Front wheel mounting is also no walk in the park. Because a brake arch does not attach both fork legs, they twist and wander. You have to perfectly align the legs to fit the disc rotor and hub, and even the slightest cross-breeze sends the fork legs wandering. After several frustrating attempts at getting the wheel in, I finally figured out a strategy that made mounting the wheel marginally less frustrating. I don't usually get many front flats, so taking on and off the front wheel is probably not a big deal anyway. But if you have a fork mounted bike rack, you'll be needing to buy a new rack system, as the RS-1 doesn't mount up to a 15mm thru axle adapter.

Mounting the front wheel on the RS-1 can be a pain.

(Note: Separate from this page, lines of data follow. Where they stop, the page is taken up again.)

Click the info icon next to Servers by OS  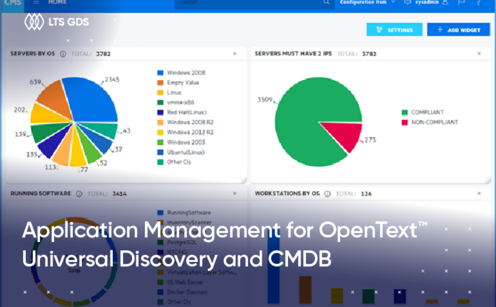[63, 54]
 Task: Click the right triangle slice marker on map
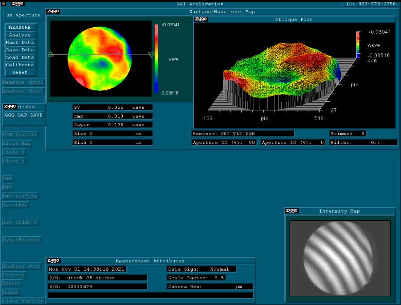151,54
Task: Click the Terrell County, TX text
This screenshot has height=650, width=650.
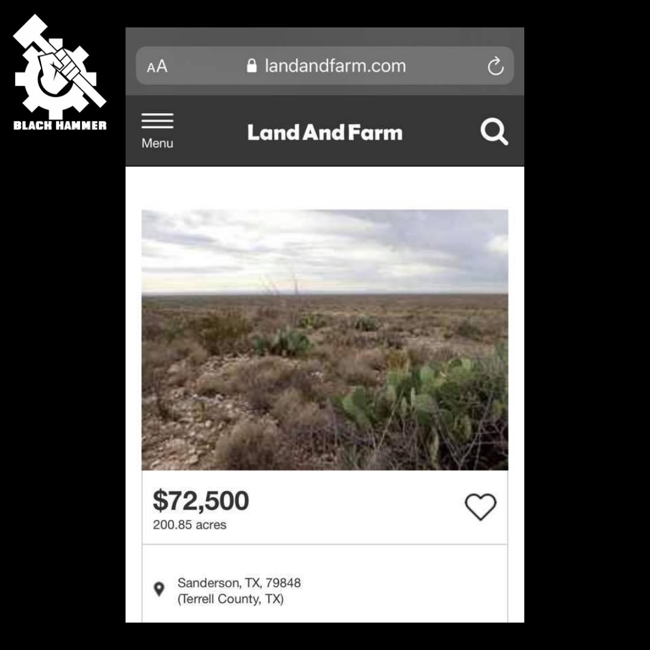Action: (x=231, y=599)
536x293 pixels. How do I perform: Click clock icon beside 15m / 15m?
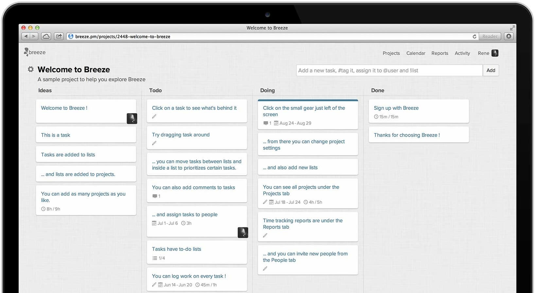(376, 117)
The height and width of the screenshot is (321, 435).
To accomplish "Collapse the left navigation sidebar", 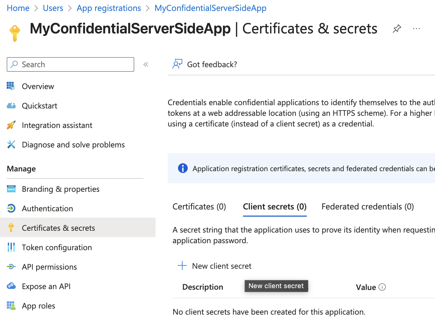I will (x=146, y=64).
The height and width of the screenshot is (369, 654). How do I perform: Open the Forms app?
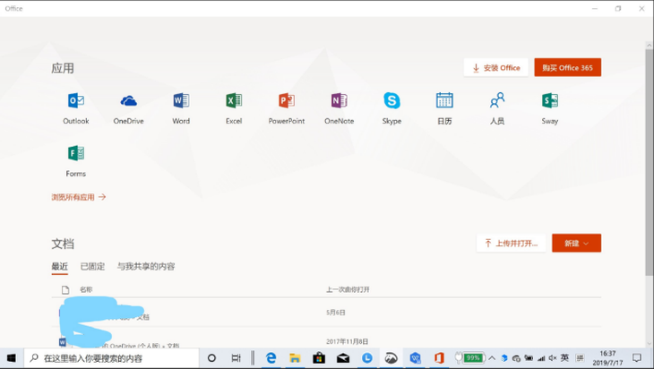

Mounting the front wheel on the RS-1 can be a pain.​

In summary, if I was going to explain the characteristics of the RS-1 in a single sentence, it would go like this: The RS-1 features the lightness of a SID, the plushness of a Pike, the steering precision of a rigid carbon fork, and the expense of all three. Oh, and it's a proprietary pain in the ass. Okay, two sentences. I've never been good at economizing.

There is no denying the unique inverted look of the RS-1.

There is no denying the unique inverted look of the RS-1.​

So would I buy one? Not by itself. It's just too expensive and a headache to deal with. The RS-1 performs stellar; without question the highest performance XC-oriented suspension fork I've ever ridden. But at least for me, its performance gain over a traditional fork doesn't justify the additional price and inconvenience. That's not to say I wouldn't consider one if it were already equipped on a new or slightly used bike. A complete slightly used bike with the RS-1 for around $5,000 is a much more attractive proposition than $2,100 for just a fork and hub. It's all about that bundle pricing.